TASK DIRECTIONS: Repeat the data below with no changes.

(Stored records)
════════════════

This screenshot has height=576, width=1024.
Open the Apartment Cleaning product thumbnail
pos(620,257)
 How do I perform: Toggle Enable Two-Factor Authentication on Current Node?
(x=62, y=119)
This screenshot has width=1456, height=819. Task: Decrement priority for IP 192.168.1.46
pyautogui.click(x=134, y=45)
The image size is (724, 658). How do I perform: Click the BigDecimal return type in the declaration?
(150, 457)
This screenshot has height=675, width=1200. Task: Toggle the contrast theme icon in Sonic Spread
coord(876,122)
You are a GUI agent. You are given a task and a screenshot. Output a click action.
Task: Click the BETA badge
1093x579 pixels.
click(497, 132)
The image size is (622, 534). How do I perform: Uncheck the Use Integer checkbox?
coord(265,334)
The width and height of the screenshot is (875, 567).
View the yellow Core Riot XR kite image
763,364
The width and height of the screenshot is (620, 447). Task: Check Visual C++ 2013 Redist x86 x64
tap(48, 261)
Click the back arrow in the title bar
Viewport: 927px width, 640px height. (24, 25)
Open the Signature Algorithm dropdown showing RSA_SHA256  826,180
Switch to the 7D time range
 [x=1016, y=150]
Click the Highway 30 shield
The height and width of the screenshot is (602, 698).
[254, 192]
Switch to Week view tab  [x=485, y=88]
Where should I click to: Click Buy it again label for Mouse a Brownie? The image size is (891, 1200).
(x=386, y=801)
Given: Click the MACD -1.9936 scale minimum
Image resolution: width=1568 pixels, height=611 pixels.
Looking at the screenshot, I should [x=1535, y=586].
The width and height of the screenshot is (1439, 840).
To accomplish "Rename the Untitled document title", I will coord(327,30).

════════════════

RESULT FOR THIS TASK:
This screenshot has height=576, width=1024.
Open the Apartment Cleaning product thumbnail
pos(620,257)
 How do I perform: Toggle Enable Two-Factor Authentication on Current Node?
(x=62, y=119)
This screenshot has width=1456, height=819. Task: Decrement priority for IP 192.168.1.46
pyautogui.click(x=134, y=45)
The image size is (724, 658). How do I perform: Click the BigDecimal return type in the declaration?
(150, 457)
This screenshot has height=675, width=1200. Task: Toggle the contrast theme icon in Sonic Spread
coord(876,122)
You are a GUI agent. You are given a task and a screenshot. Output a click action.
Task: Click the BETA badge
1093x579 pixels.
click(497, 132)
The image size is (622, 534). How do I perform: Uncheck the Use Integer checkbox?
coord(265,334)
The width and height of the screenshot is (875, 567).
View the yellow Core Riot XR kite image
763,364
The width and height of the screenshot is (620, 447). Task: Check Visual C++ 2013 Redist x86 x64
tap(48, 261)
Click the back arrow in the title bar
Viewport: 927px width, 640px height. (24, 25)
Open the Signature Algorithm dropdown showing RSA_SHA256  826,180
Switch to the 7D time range
 [x=1016, y=150]
Click the Highway 30 shield
The height and width of the screenshot is (602, 698).
[254, 192]
Switch to Week view tab  [x=485, y=88]
Where should I click to: Click Buy it again label for Mouse a Brownie? The image size is (891, 1200).
(x=386, y=801)
Given: Click the MACD -1.9936 scale minimum
Image resolution: width=1568 pixels, height=611 pixels.
Looking at the screenshot, I should [x=1535, y=586].
The width and height of the screenshot is (1439, 840).
To accomplish "Rename the Untitled document title", I will coord(327,30).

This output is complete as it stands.